> [CHALLENGE 1]:
Answer these questions about the case summary on CTI and Software Artisans:
(a) In what month and year was Software Artisans, Inc. formed?
(b) On what date was the case argued in the Fourth Circuit Court of Appeals?
(c) Where did Software Artisans' programmers say they preferred to work instead of producing formal documentation?

In February 1991, with EDI Link incomplete, seven CTI employees left the company and formed Software Artisans, Inc. (SA) in April 1991. Software Artisans created a program called Transend which also used EDI transmission to send forms. Transend was developed and marketed by July 1991.

CTI sued Software Artisans and its former employees Marshall Dean Hawkes, Igor Filippides, Randall Sterba, Richard Hennig, David Bixler, Alvan Bixler, and Mark Hawkes for copyright infringement, trade secret misappropriation, breach of confidentiality, and breach of contract. CTI also alleged that Dean Hawkes violated his non-compete agreement.

The district court ruled for the defendants on all counts. CTI appealed, and the case was argued in the Fourth Circuit Court of Appeals on March 30, 1993.

==Copyright infringement==
The district court ruled against CTI's claims of copyright infringement, due to findings that Transend was not a literal copy of either of CTI's software programs, nor was it substantially similar to either in structure, sequence, and organization. CTI argued that the court should instead have compared with the “abstraction-flitration-comparison” test used by the Second Circuit. The Fourth Circuit ruled that CTI did not meet their burden of proof because they did not indicate evidence from the trial that would have proven their point, therefore the district court's finding on copyright infringement claims were affirmed for the defendant.

==Trade secret misappropriation==
CTI's claims of trade secret misappropriation were also denied by the district court due to insufficient evidence. The district court found that CTI's claimed trade secrets did not fulfill the requirements of deriving independent economic value from not generally being known and not being readily ascertainable. In addition, the court concluded that there was no evidence that Software Artisans had copied CTI's claimed secret, which the court equated with misappropriation's requirement of "use" of the secret.

Presented evidence of misappropriation was circumstantial: short development time and no documentation of the software design. Software Artisans' programmers testified that they preferred to work on a whiteboard and annotate their code rather than produce formal documentation, and an expert witnesses testified that it was common for small software companies to neglect formal documentation. This testimony was sufficient for the court to deny the circumstantial evidence that is common in such cases.

==Non-compete agreement==
The district court declined to enforce Dean Hawkes' covenant not to compete, reasoning that it was broader than necessary according to Virginia's three-part test for assessing whether such restrictive covenants are reasonable: no greater restraint than is necessary from the employer's perspective, not unduly harsh from the employee's perspective, and reasonable in terms of sound public policy. On appeal, the court cited similar restrictions that were not deemed unreasonable in scope, and noted Hawkes' thorough knowledge of CTI's confidential information. With that ruling vacated, the decision on whether Hawkes breached his agreement was remanded to the district court.

> [CHALLENGE 2]: Lay out the records as a JSON list of strings, one string per line and blank lines skipped. Start with the line that contains "Tarjetero Renault (76, 1447)" and go up to and including the line that contains "[Twitter] (892, 26)".

> [STORED ROWS]:
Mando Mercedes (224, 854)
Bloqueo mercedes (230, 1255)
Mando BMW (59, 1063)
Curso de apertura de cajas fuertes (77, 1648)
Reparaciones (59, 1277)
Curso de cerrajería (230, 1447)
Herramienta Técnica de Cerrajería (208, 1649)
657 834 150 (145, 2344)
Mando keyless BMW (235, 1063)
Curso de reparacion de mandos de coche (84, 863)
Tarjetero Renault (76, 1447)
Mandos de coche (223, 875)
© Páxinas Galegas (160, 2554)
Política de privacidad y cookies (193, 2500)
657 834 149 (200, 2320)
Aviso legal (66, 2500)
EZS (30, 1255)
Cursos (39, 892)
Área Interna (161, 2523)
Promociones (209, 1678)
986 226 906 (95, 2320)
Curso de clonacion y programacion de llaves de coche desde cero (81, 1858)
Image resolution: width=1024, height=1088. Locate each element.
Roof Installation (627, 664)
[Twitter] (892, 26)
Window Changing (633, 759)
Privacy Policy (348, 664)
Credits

> [FINISHED ANSWER 1]:
(a) April 1991
(b) March 30, 1993
(c) On a whiteboard

> [FINISHED ANSWER 2]:
[
  "Tarjetero Renault (76, 1447)",
  "Mandos de coche (223, 875)",
  "© Páxinas Galegas (160, 2554)",
  "Política de privacidad y cookies (193, 2500)",
  "657 834 149 (200, 2320)",
  "Aviso legal (66, 2500)",
  "EZS (30, 1255)",
  "Cursos (39, 892)",
  "Área Interna (161, 2523)",
  "Promociones (209, 1678)",
  "986 226 906 (95, 2320)",
  "Curso de clonacion y programacion de llaves de coche desde cero (81, 1858)",
  "Image resolution: width=1024, height=1088. Locate each element.",
  "Roof Installation (627, 664)",
  "[Twitter] (892, 26)"
]